§ **SELECTED PASSAGE**
*****
Single by P.O.D.

from the album Satellite
- B-side: "School of Hard Knocks"; "Lie Down" (demo); "Sabbath";
- Released: July 31, 2001
- Studio: Bay 7 (Valley Village, California); Sparky Dark (Calabasas, California);
- Genre: Nu metal; Christian metal; rap rock;
- Length: 3:23
- Label: Atlantic
- Songwriters: Noah Bernardo; Marcos Curiel; Traa Daniels; Sonny Sandoval;
- Producer: Howard Benson;

P.O.D. singles chronology
| "School of Hard Knocks" (2000) | "Alive" (2001) | "Youth of the Nation" (2001) |

Music video
- "Alive" on YouTube

= Alive (P.O.D. song) =

2001 single by P.O.D.

"Alive" is a song by American Christian metal band P.O.D. It was released on July 31, 2001, as the lead single from their fourth studio album, Satellite, and is one of the band's most popular songs. The "Alive" CD single was first released in 2001 and then again in 2002 with alternative cover art and tracks. A semi-acoustic remix was included as a bonus track on the special edition re-release of Satellite available August 27, 2002. In December 2017, "Alive" was ranked at No. 7 on "The 10 best P.O.D. songs" list by Metal Hammer.

==Background==
The lyrics to the track were written by vocalist Sonny Sandoval and were inspired by a moment when he recognized his own features in those of his young daughter for the first time.

The song debuted just prior to the September 11, 2001, attacks and benefited by offering a positive message during hard times. As such, "Alive" went on to become one of MTV's and MTV2's most played videos of 2001 and became a huge pop hit. Guitarist Marcos Curiel mentioned the song's relevance in a 2008 interview: "There's just way too much negativity going on in our everyday lives. When you can hear something that's going to uplift you like 'Alive' or something that's going to bring out knowledge like 'Youth of the Nation,' we've done our jobs as an artist. We're trying to be relevant with the people."
*****
§ **GOAL**
Answer the following questions from the article on the P.O.D. song "Alive."
(a) Under which label was the single issued?
(b) Who wrote the lyrics to the track?
(c) At what position did Metal Hammer rank the song in December 2017?
*****
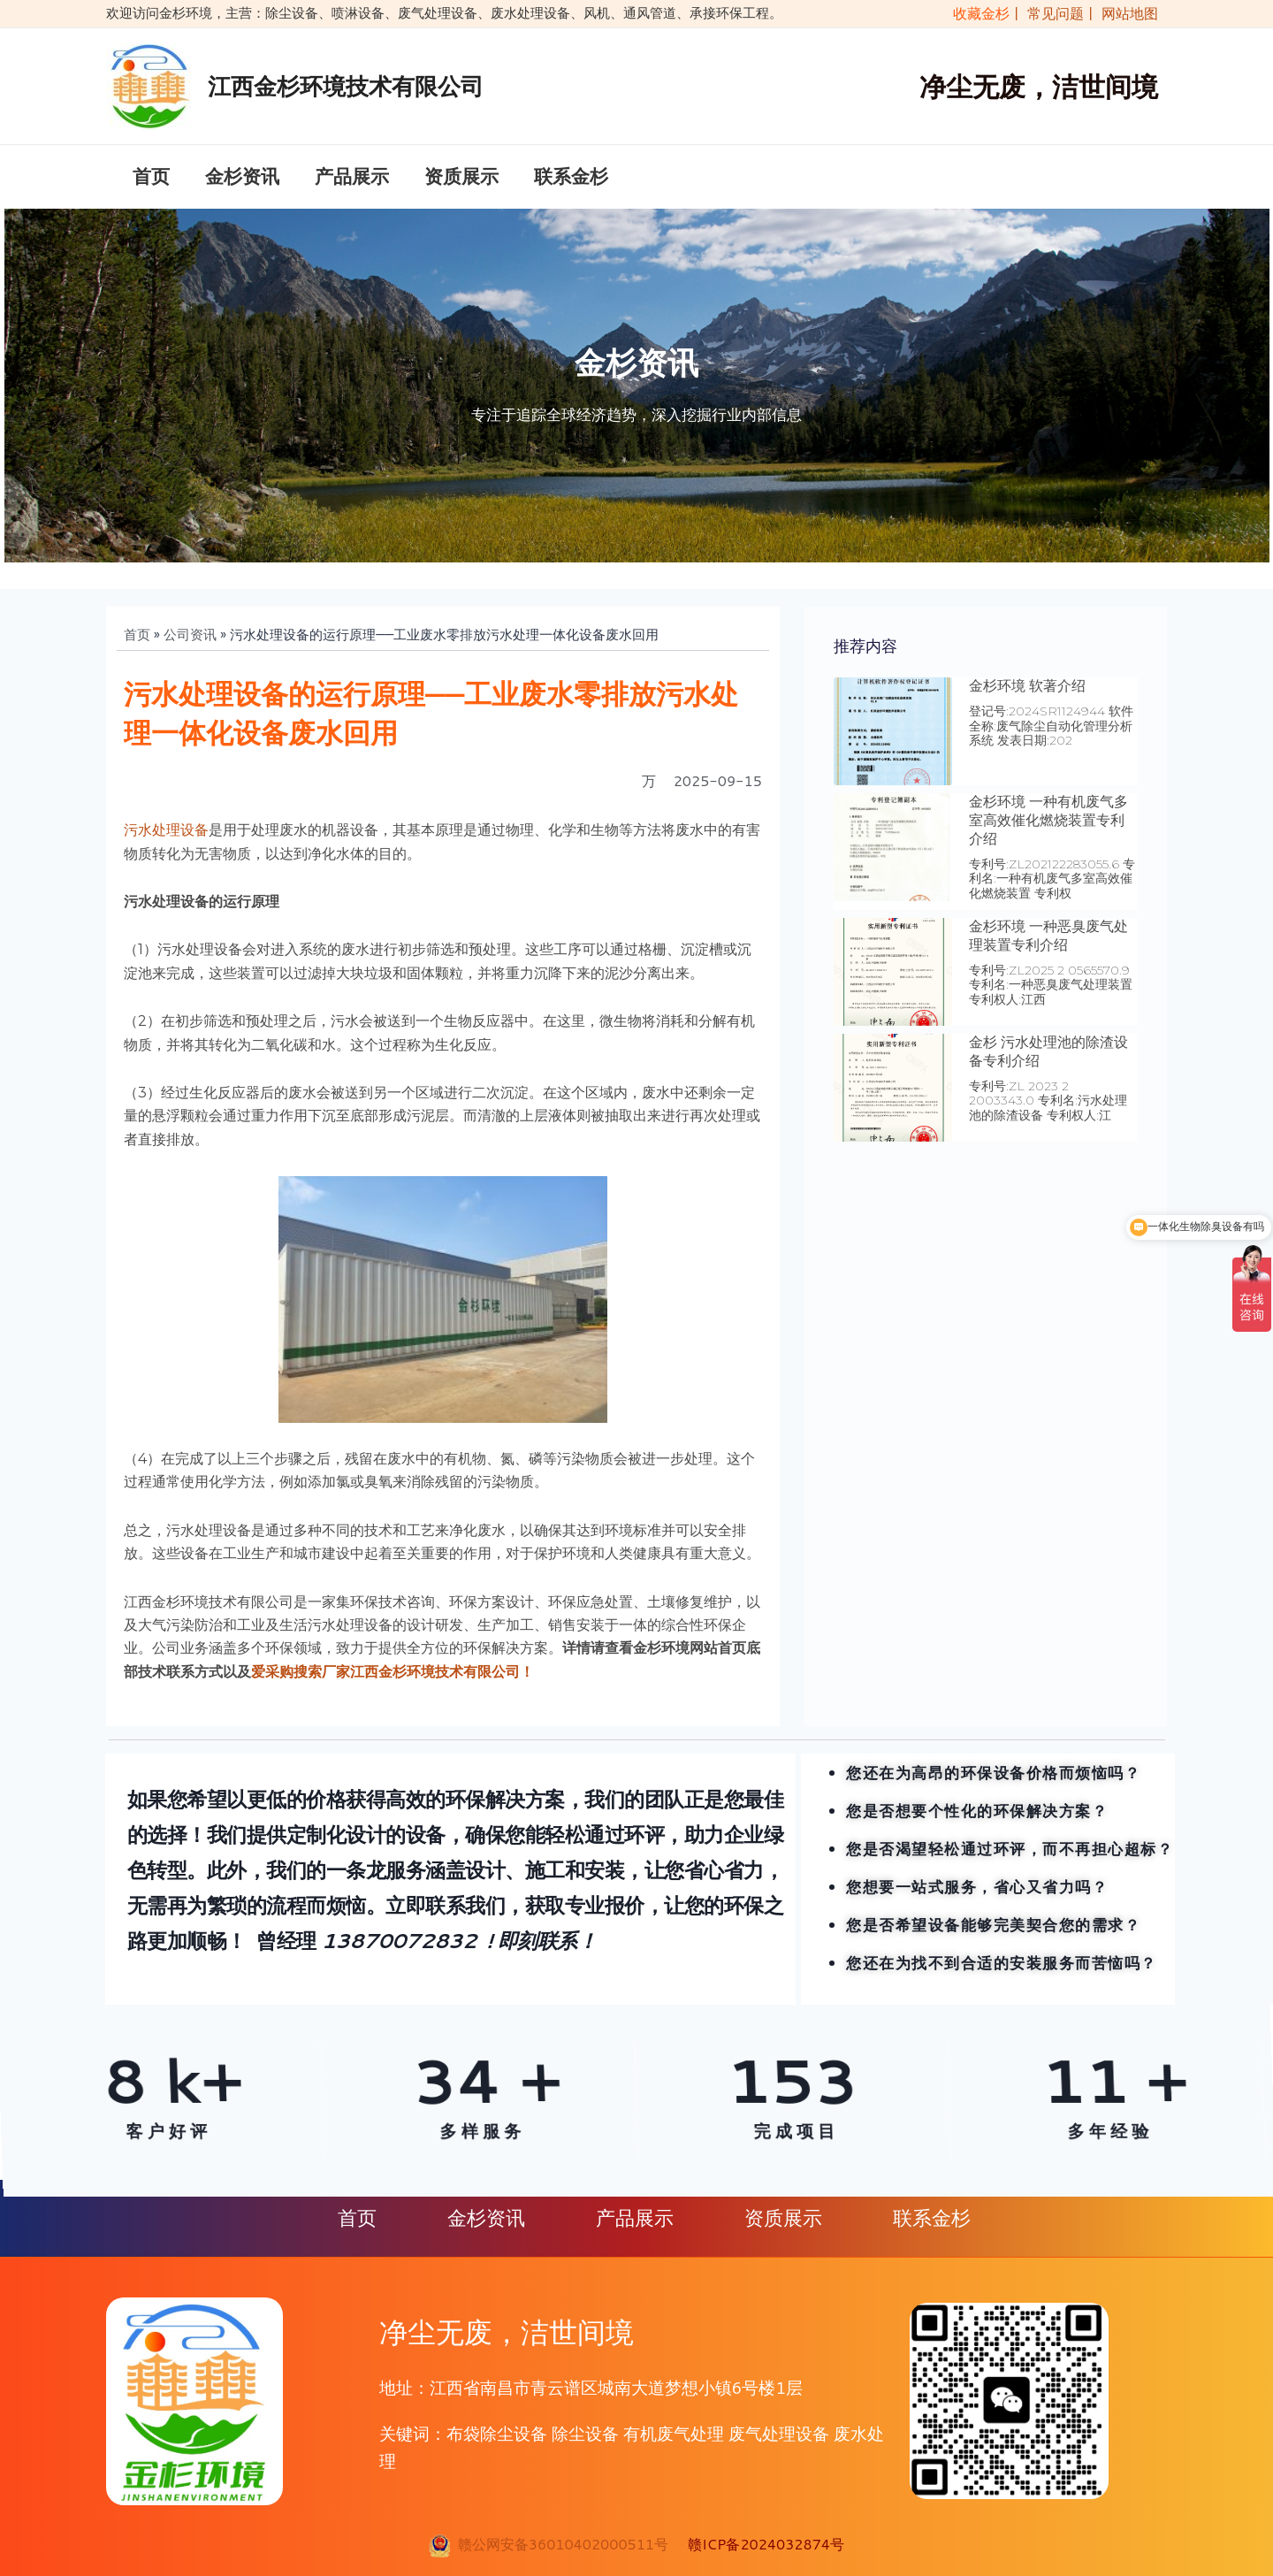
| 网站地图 (1122, 13)
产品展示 (352, 177)
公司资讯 (190, 637)
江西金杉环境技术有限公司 (346, 86)
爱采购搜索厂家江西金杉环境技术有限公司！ (392, 1674)
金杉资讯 (242, 177)
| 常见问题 (1050, 13)
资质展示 (461, 177)
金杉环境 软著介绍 (1027, 688)
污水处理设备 (166, 833)
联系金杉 (571, 177)
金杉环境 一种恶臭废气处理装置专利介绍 (1048, 938)
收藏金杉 (977, 13)
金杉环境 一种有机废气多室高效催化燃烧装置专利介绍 (1048, 824)
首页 (151, 177)
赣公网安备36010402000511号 (559, 2544)
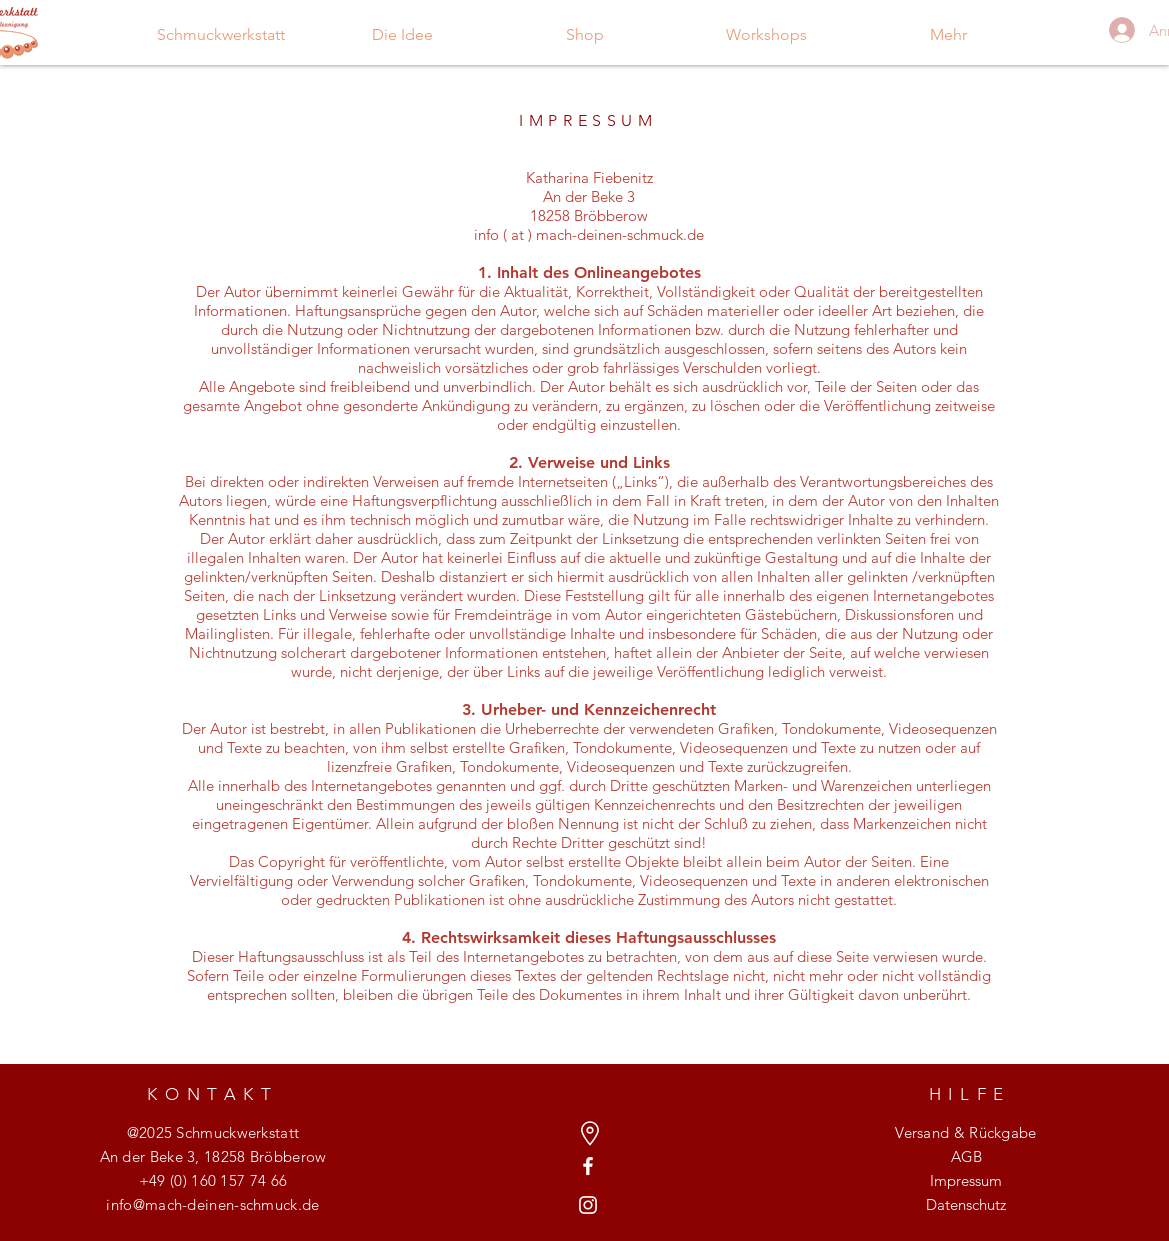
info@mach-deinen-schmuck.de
*****
§ **SOLUTION FOR THIS EXERCISE**
(a) Atlantic
(b) Vocalist Sonny Sandoval
(c) No. 7